AI capabilities enable us to make sense of and integrate a wider range of data sources, both structured and unstructured, qualitative and quantitative, or stemming from community interviews as well as large scale surveys. However, it should not give us license to forego the pillars of rigorous evaluation, such as avoiding biases, triangulating our sources, and looking for the most plausible answers given the best available evidence.

At IEG we are entrusted with providing answers to consequential questions: “what works, for whom, under what circumstances”—whether it is on jobs and labor market reforms in IDA countries, gender equality, or how to embed learning in lending. If we skip these steps and blindly rely on AI for feedback or a sense of direction, we risk misguiding operational teams and leading astray World Bank Group decision-makers and clients.

Thoughtful experimentation

We have always prioritized thoughtful experimentation in our journey of discovery, and the advent of Generative AI (GenAI) has not changed our approach. Whether with text or images, we are dedicated to thoroughly testing our applications, and to embedding human judgement in our workflows. 

We are also building our own custom-made web applications to give us control over the knowledge base that we query, and the ability to build quality checks in the workflow and to have clarity on the accuracy of the model.

Our semi-automatic portfolio identification tool iπ is a case in point. It has been trained, built, and programmed with human-checks at its core. Our next tool, the coder, will put conceptual integrity at the core of its semi-automatic classification approach, enabling evaluators to leverage the speed of GenAI to classify project document extracts along literature-backed typologies and theories of change. 

Because we are evaluators first and foremost, IEG develops AI applications for impact, with very clear use cases and users in mind. This means developing with users and for them, which takes time, consultations, and iterations. These tools are based on years of experience in incrementally embedding data science and AI at the core of our practice. 

Transparency, practical ethics, and peer governance

While we are intransigent in our commitment to quality, we also know that the use of AI changes how we must approach quality assurance and governance. The asymmetry of information between the doers (analysts, data scientists and evaluators) and the checkers (team leaders, managers, leadership team) is significant. The hierarchy can’t be omniscient. 

The IEG strategy proposes a novel way of governing AI adoption with peer governance principles and adherence to strong values and practical ethics at its core. 

Practical ethics means going beyond acknowledging the potential for biases and risks, referring to high-level norms and standards or pretending to practice ‘responsible AI’. It means concretely and painstakingly testing for biases or making choices not to use AI for highly sensitive use cases such as the analysis of interviews with vulnerable populations. It means adopting a tiered approach with specific protocols for applications that are new or high-risk. 

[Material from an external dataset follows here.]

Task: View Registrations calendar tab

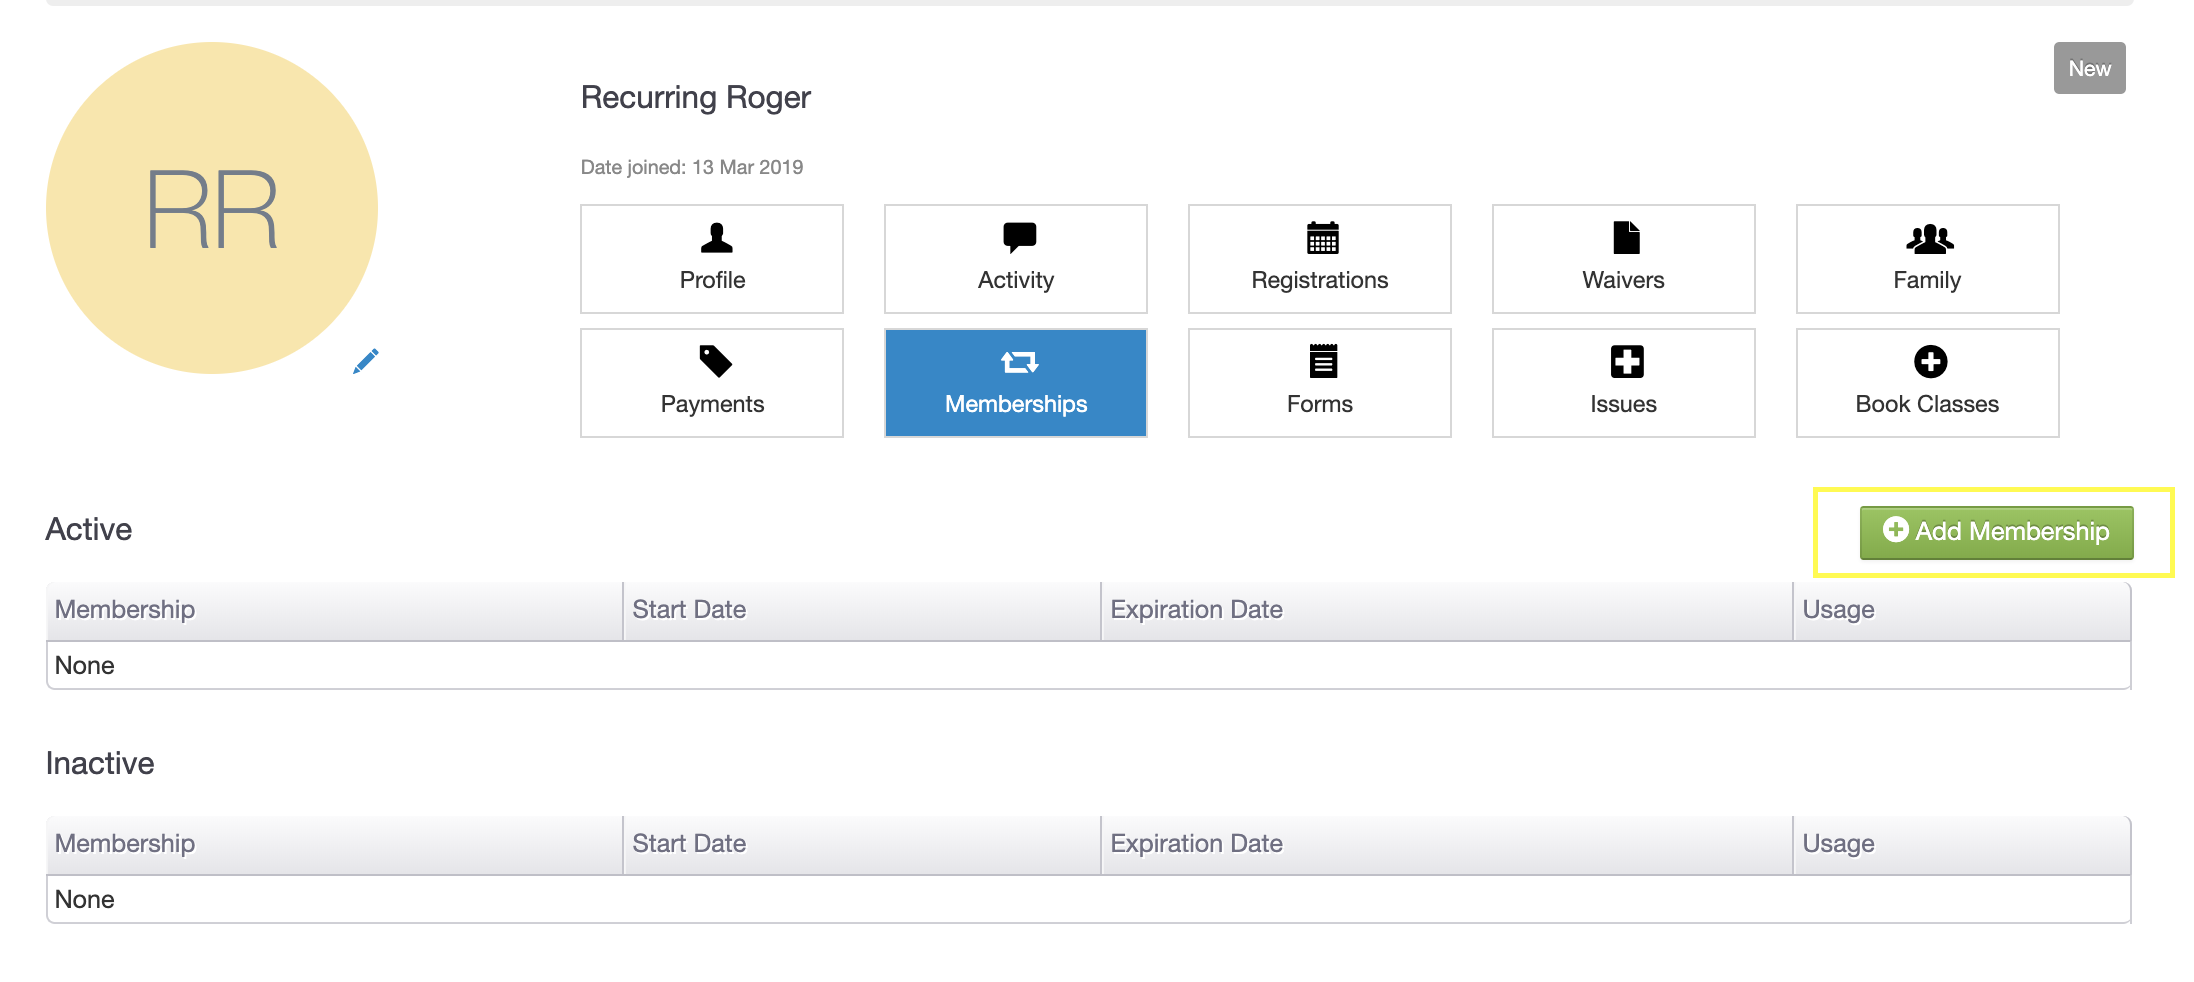Action: click(x=1319, y=259)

Practical ethics also requires safe spaces for discussing controversial use cases, new applications or models, and exchanging amongst peers not just what is working but also what is not. IEG’s data science community of practice has long played this role. Our AI strategy elevates this group of analysts, data scientists and evaluators to play a critical role in our governance of AI, along with an AI Review Board which will play an equally important role in fostering a culture of responsible AI use.

As evaluators, we are wedded to transparency. We disclose our reports with long methods appendixes where we explain our design choices and their limitations. Our use of AI is no different. We explain what we use AI for, including the model and the validation techniques we employed, and we disclose our robustness checks and accuracy metrics. 

IEG produces rigorous, triangulated, independent evidence about what works, for whom, under what circumstances and why, to inform the continual cycle of learning and improved development effectiveness. Our use of AI does not change this commitment – it helps us realize it.